With recession biting both sides of the Atlantic, there are tangible twinges of disquiet at the heart of Western living right now, tapped into with great effect on Californian vocalist Aloe Blacc’s second album.

The anti-superficiality of left-leaning hip hop and the like has long represented a counter stance well trodden as the wealth-flashing rap it opposes. Indeed, a bunch of Aloe Blacc’s label-mates on the ever-inventive Stones Throw have made cult careers mining such rich seams. Good Things is no mere beatnik projecting, however: Blacc was among thousands who saw their day jobs cut short by redundancy when the downturn hit.

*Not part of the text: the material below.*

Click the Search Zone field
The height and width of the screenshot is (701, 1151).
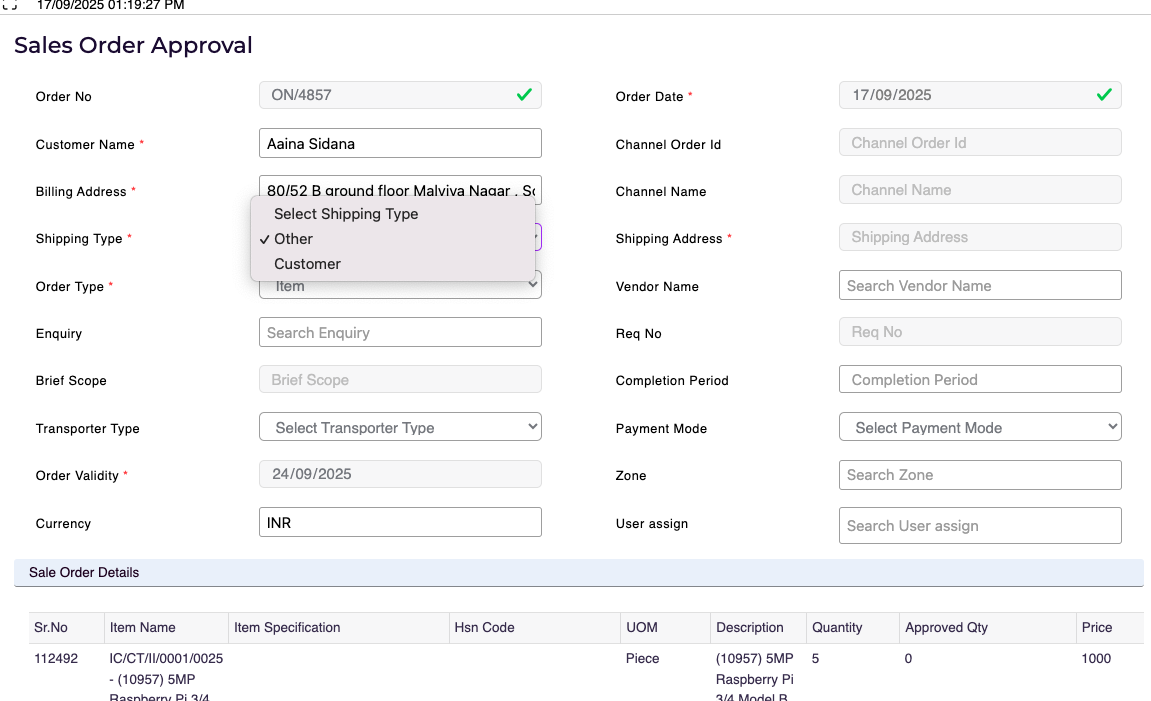point(980,474)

A noticeable shift from 2006 debut Shine Through, Good Things mines an indistinct middle ground between hip hop, gospel, soul and RnB over 50 minutes of unrepentantly grown-man music. Money, or lack thereof, is unsurprisingly his chief concern: the bruised croon of self-explanatory opener I Need a Dollar immediately affirms as much. Miss Fortune propels the standpoint a step further, Blacc recalling a youthful choice "between riding in a bus or driving a new Rolls-Royce/ And I decided what I wanted was the bread" with irable candour.

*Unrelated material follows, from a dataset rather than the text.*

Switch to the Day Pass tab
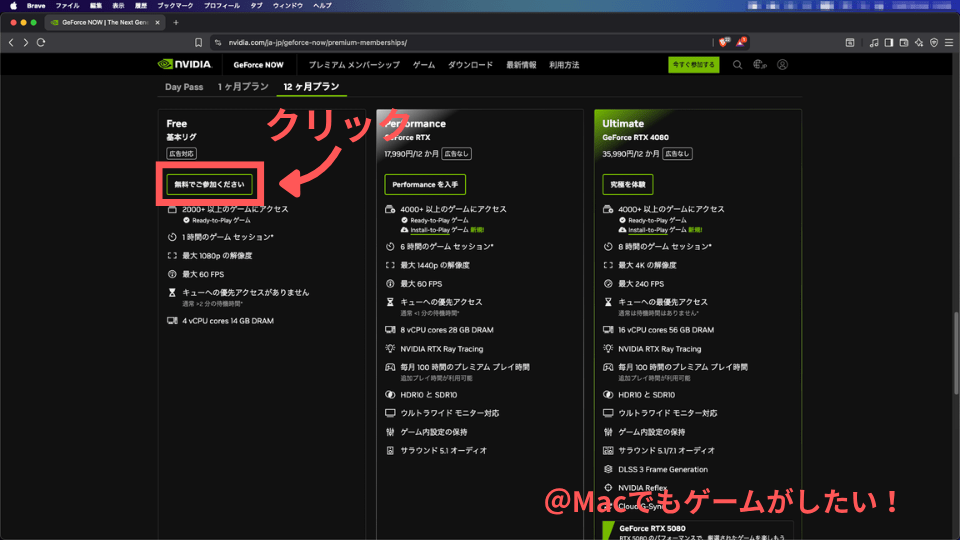The height and width of the screenshot is (540, 960). [x=184, y=87]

The uplifting manner in which he sets about detailing hardship is striking. Take Me Back, with its talk of getting "caught with your hand up in the cookie jar", is a slinky number one single from a parallel world, imbued with universally affecting qualities equalling prime Gnarls Barkley. And, much like semi-kindred Detroit spirit Dwele, there are timeless reverberations of Marvin Gaye here, too.

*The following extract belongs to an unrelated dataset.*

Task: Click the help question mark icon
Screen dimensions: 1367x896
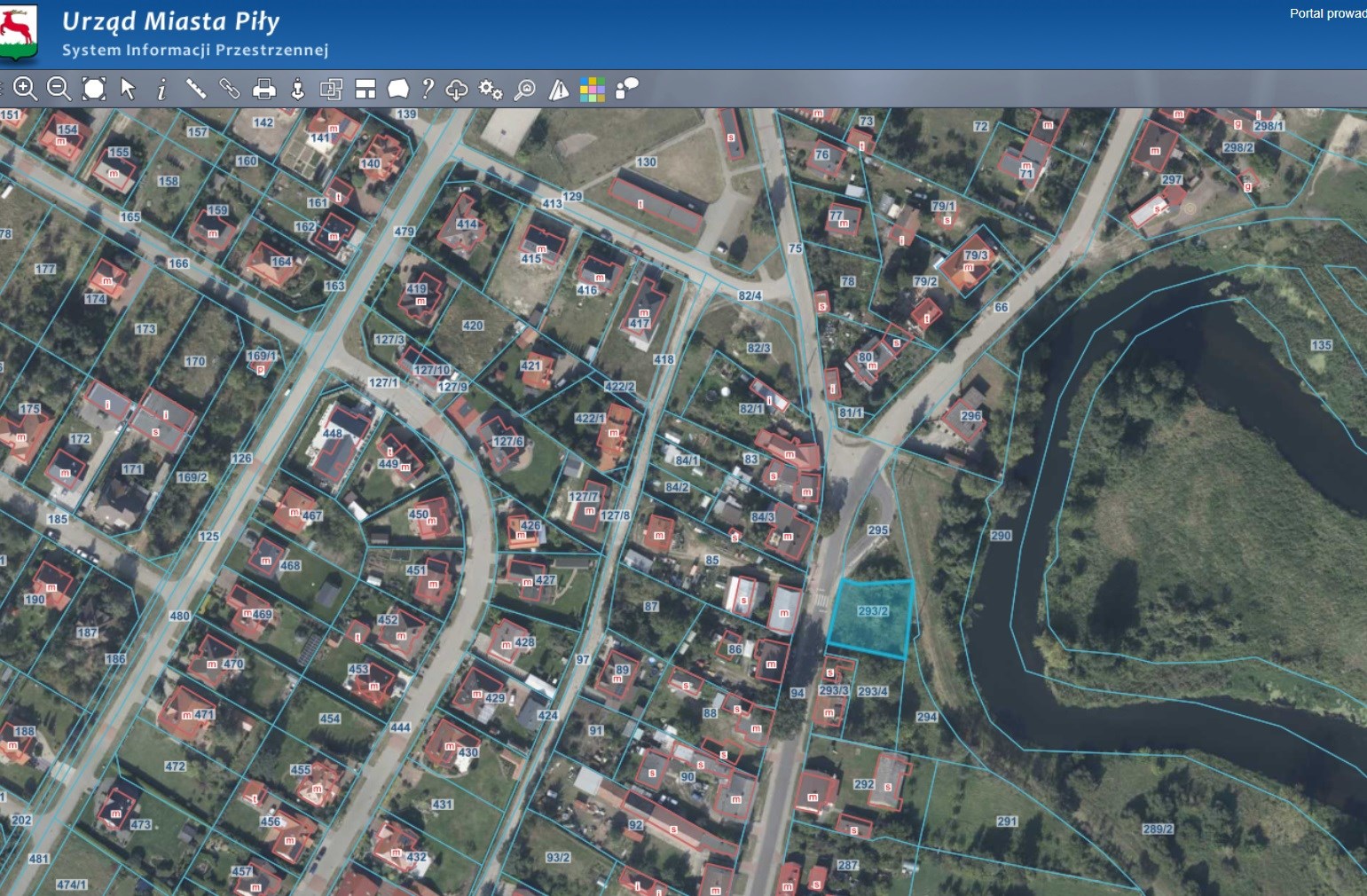Action: point(428,89)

Protest songs polite enough to take home to your mother are where Good Things truly plays an ace card, though. The quiet drama in the refrain of Politician simply yet eloquently encapsulates the heart-sinking detachment from democracy that has troubled many disillusioned voters in turbulent times.

With Bilal and the aforementioned Dwele dropping similarly inspired albums this year already, 2010 is fast becoming a landmark year for thoughtful American soul craft. Good Things is sufficiently accomplished, in fact, to at least temporarily banish the clouds of financial doom and gloom to the horizon.